| Work required |
Write the next part of the passage about the Palisades nuclear plant, starting right after its last sentence.

··· Extract to read ···

But the merchant business proved to be challenging for Entergy. In December 2016, Entergy proposed retiring the Palisades plant by 2018 as part of a bigger plan for the company to exit the merchant nuclear generation business altogether. Those plans changed in September 2017 after the Michigan Public Service Commission said it would only grant partial recovery ($136.6 million) of the $172 million Consumers Energy had requested for the buyout of a power purchase agreement it had with Entergy for Palisades’ output.
Palisades Shutdown and Transferred
In the end, Palisades was taken offline for the final time on May 20, 2022. The shutdown completed a record-setting run at the site—the unit had continuously generated electricity for 577 consecutive days since its last refueling, which was also a world record for a plant of its kind. Notably, Palisades was ranked in the U.S. Nuclear Regulatory Commission’s (NRC’s) highest safety category, and Entergy said the station was regarded by its peers as one of the top performers in the industry.
Following the removal of used fuel from the Palisades reactor, the facility was transferred to Holtec International on June 28, 2022, “for purposes of a safe and timely decommissioning.” Holtec was expected to complete the dismantling, decontamination, and remediation of Palisades to NRC standards by 2041.

··· Excerpted data ···

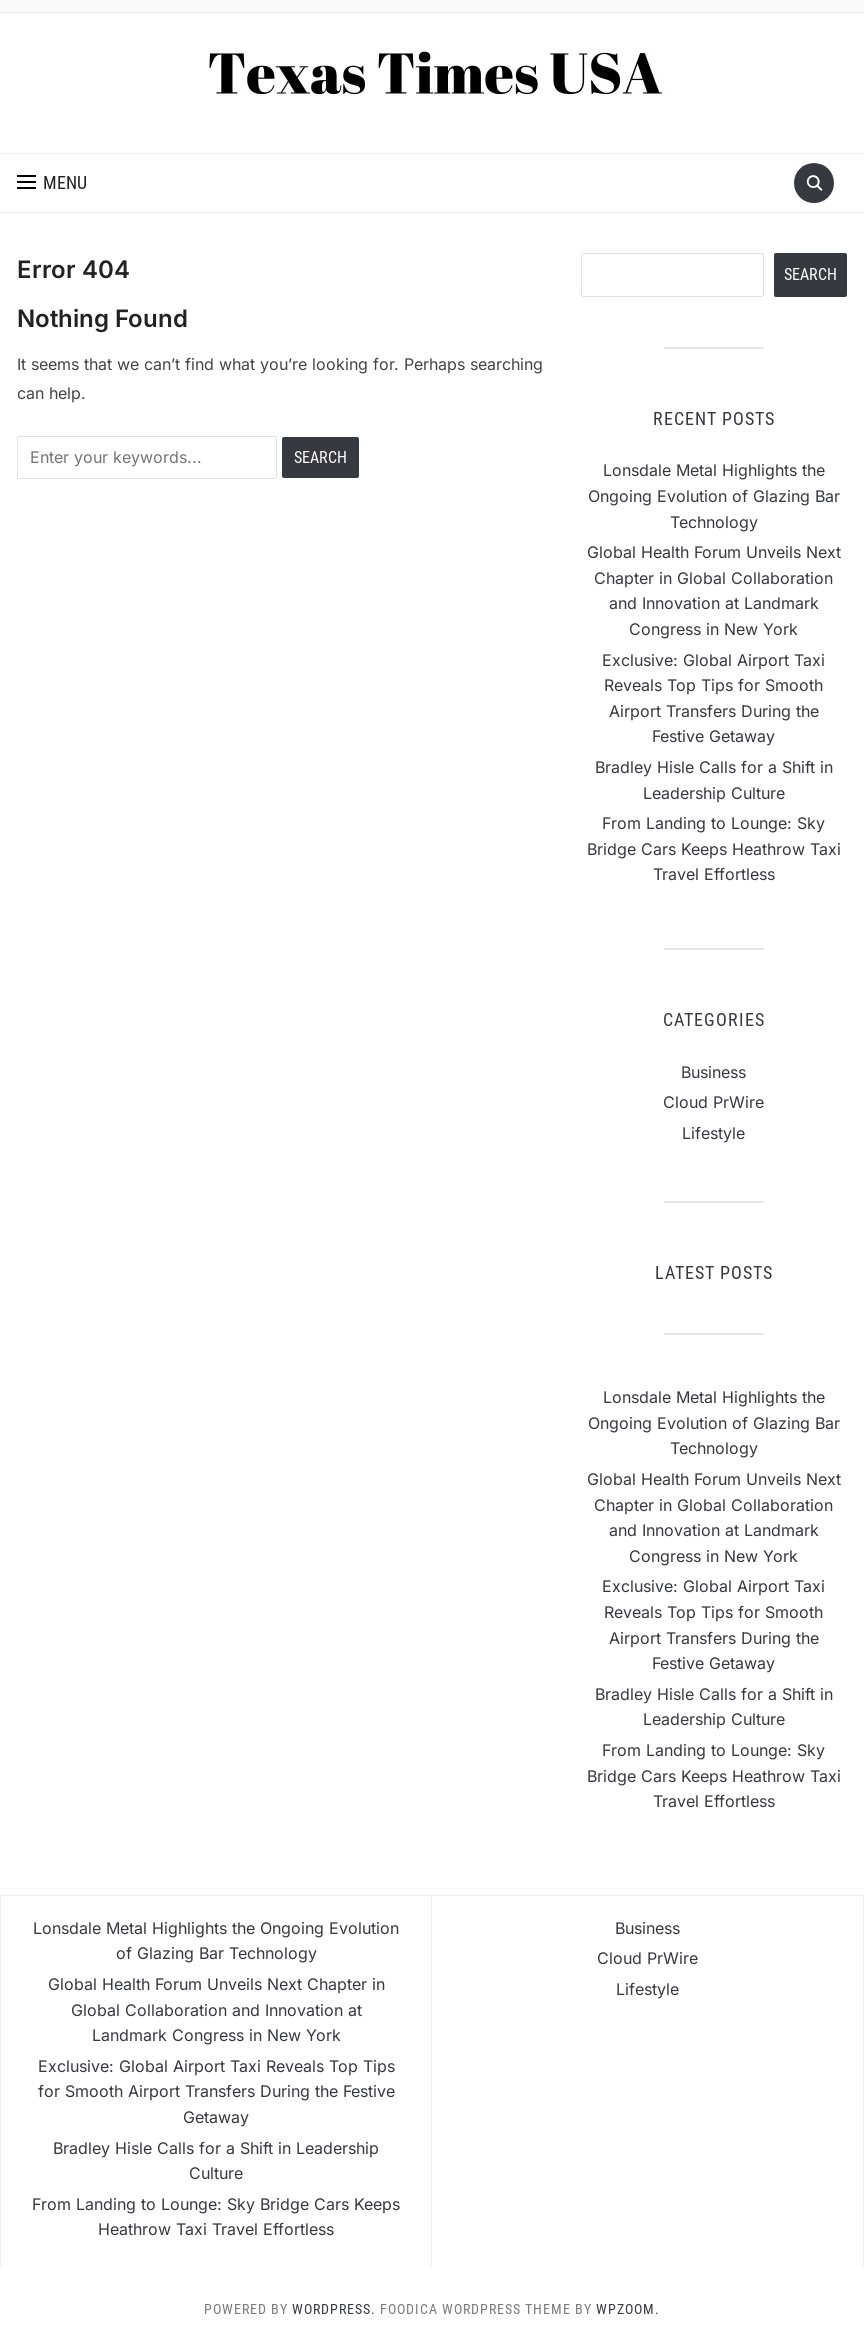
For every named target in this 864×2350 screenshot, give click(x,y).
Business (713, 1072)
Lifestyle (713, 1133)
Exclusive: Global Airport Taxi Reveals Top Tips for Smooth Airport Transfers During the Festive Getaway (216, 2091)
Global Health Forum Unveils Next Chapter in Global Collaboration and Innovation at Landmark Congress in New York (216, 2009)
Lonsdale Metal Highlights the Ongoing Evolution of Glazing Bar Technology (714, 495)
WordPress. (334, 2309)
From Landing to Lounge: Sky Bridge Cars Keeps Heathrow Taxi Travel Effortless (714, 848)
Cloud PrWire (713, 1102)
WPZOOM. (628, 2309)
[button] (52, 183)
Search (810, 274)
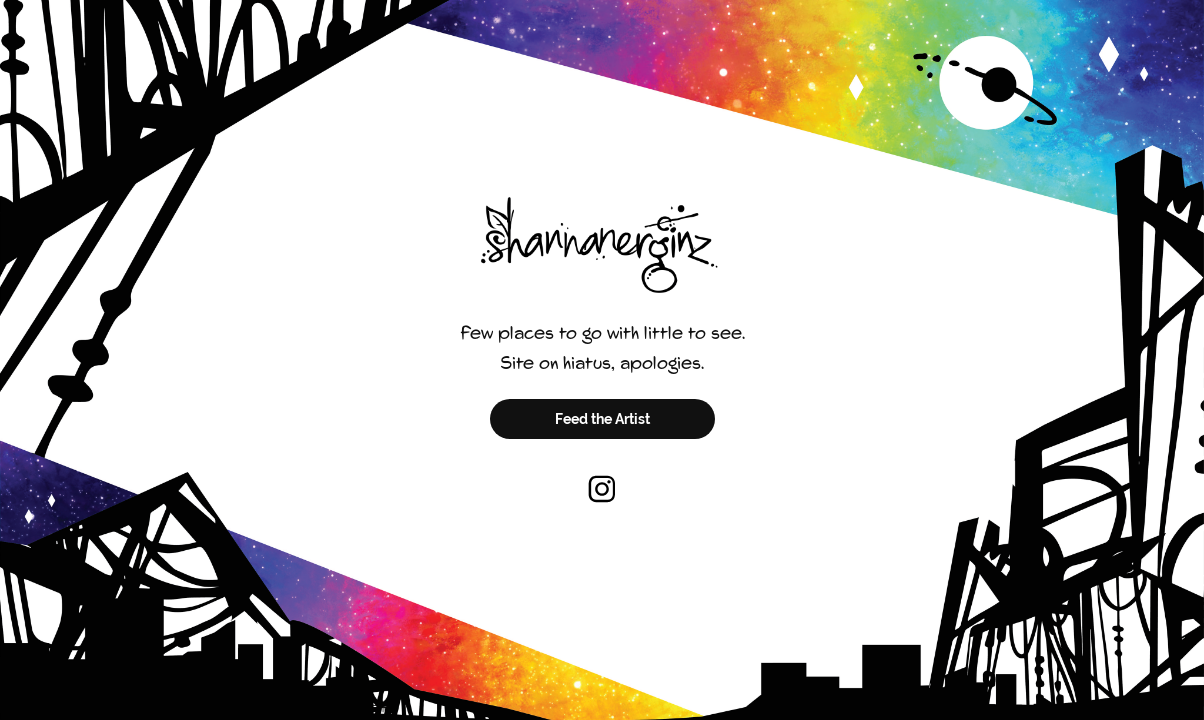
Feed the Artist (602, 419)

···
··· Excerpted data ···

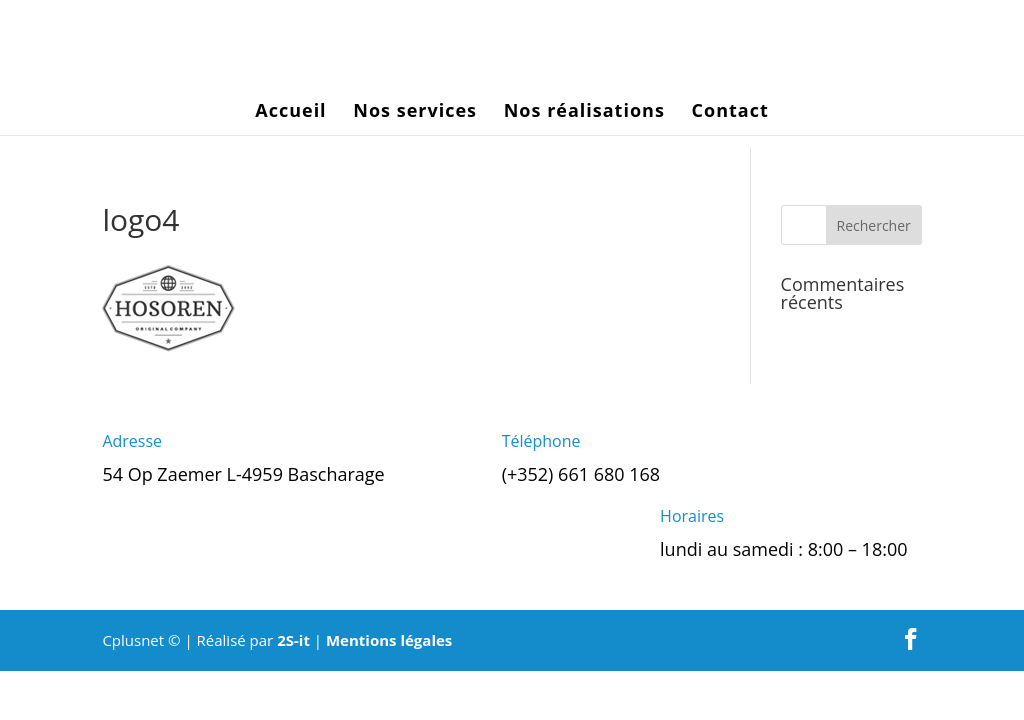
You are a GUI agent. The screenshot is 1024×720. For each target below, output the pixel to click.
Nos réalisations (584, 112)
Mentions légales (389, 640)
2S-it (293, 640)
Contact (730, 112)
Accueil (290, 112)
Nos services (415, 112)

···

| Result for this task |
Yet, efforts to save the Palisades plant quickly began. Holtec applied for financial support through the Civil Nuclear Credit Program, a $6 billion fund designed to help preserve the existing U.S. reactor fleet and save thousands of high-paying jobs across the country. The program was made possible by the passing of the Bipartisan Infrastructure Law. Holtec also received backing from Michigan Gov. Gretchen Whitmer, who wrote a letter to Energy Secretary Jennifer Granholm on Sept. 9, 2022, in support of Holtec’s plans to repower and reopen Palisades.
In September 2023, Holtec and Wolverine Power Cooperative, a not-for-profit power generation cooperative, agreed on a long-term deal, with Wolverine committing to purchase up to two-thirds of the power generated by Palisades for its Michigan-based member rural electric cooperatives. Wolverine’s non-profit rural electric cooperative project partner, Hoosier Energy, an alliance of 18 member cooperatives serving 59 counties across central and southern Indiana and southeastern Illinois, would purchase the balance. Today’s announcement brings Palasades’ rebirth another step closer to fruition.
Excitement Surrounds Recommissioning
“Palisades is coming back,” Gov. Whitmer said in a statement issued to POWER by her press secretary. “Thanks to an effective collaboration between the Biden-Harris administration, the State of Michigan, the Michigan Legislature, and Holtec, work will begin shortly to restart operations at Palisades. Once complete, Palisades will become the first successfully restarted nuclear power plant in American history, protecting 600 union jobs at the plant, 1,100 in the community, and access to clean, reliable power for 800,000 homes. We will lead and build the future here in Michigan with our 100% clean energy by 2040 standard, the strongest clean energy labor standards in the nation, and tools to build more renewable energy faster. Let’s keep getting it done.”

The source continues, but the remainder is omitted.